I'm a little busy today, so I'll leave you some reading assignments, and some things to think on.
I commend to your attention
Andrew C. McCarthy's fine piece on President Bush's triumph and defeat in the Iraq policy debate over at
National Review Online. (Hat tip:
TigerHawk). President Bush is getting his policy preferences adopted: but has failed utterly at conveying their necessity and merit to the American people. Yes, anybody this side of witless idiocy should be able to see the importance of winning the war; but, as Mr. McCarthy says:
. . .In a just war, you have to remind people why the cause is just, why the sacrifices are worth it. You can’t focus, myopically, on Iraqi “democracy” — something Americans simply don’t care that much about — while your not-so-loyal opposition, day after withering day, delegitimizes the casus belli. . .
When the domestic enemies of our effort spend every day assiduously destroying support for the war -- it is necessary for the President to go over their heads, and participate, daily, in encouraging support for the war. Alas, President Bush is, unfortunately, among the most inarticulate occupants of the Presidential chair in modern memory. The Great Communicator, he ain't. As Mr. McCarthy and TigerHawk point out, the Question before the House is this:
If we leave now, we lose. It’s that simple. We make a prophet of bin Laden, who has been saying all along that we’d quit once things got tough. We embolden the enemy, swell its recruitment, inflate its funding, and guarantee that suppressing it, after the inevitable next wave of attacks against us, will cost many, many more American lives.
(emphasis supplied)
Read the whole thing.
We also need to think on the kind of war we are fighting, and the kind of war we are
willing to fight.
John Dillin, in the Christian Science Monitor, points out that we aren't pursuing, in Iraq or anyplace else -- anything like "Total War." As Mr. Dillin says: "America and Britain didn't win WWII by building playgrounds and schools and setting up local governments. They won by pounding the other side into dust." Mr. Dillin suggests that the answer to why we don't wage war with everything we've got is a "moral ambiguity" in the minds of our leaders about whether we really need to win this war.
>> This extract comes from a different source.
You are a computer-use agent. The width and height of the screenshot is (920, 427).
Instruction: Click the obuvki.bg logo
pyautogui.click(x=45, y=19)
The political or social inability of the US to pursue total war, for total victory, deprives the US of the ability to use its best assets -- sheer economic and military weight. The constraints of "Fourth Generation War" -- a form of conflict more political than military, negates these assets. Since 1945, no great power, with the possible exception of Britain in Northern Ireland, has prevailed in an insurgency type conflict. Have a look at Colonel T. X. Hammes (USMC's)
article on the evolution of "Fourth Generation Warfare" originally published in
Military Review, over at
Defense and the National Interest.
Given the political composition of Congress, the failure of the administration to even try to mobilize public opinion in its favor, and the approach of the election, I must confess that I am not very optimistic about the future. The "come home America" peacenik crowd -- the bulk of whose useful idiot members really think the world will sit quietly by and let us swill oil like so much Coca-Cola -- are going to have their day, at least for a time. But there are other actors in the field, who will act to ensure that our defeat is not limited to losing a doubtfully popular war in Iraq -- it is going to have worldwide implications, none of which are going to be good. More on that another time.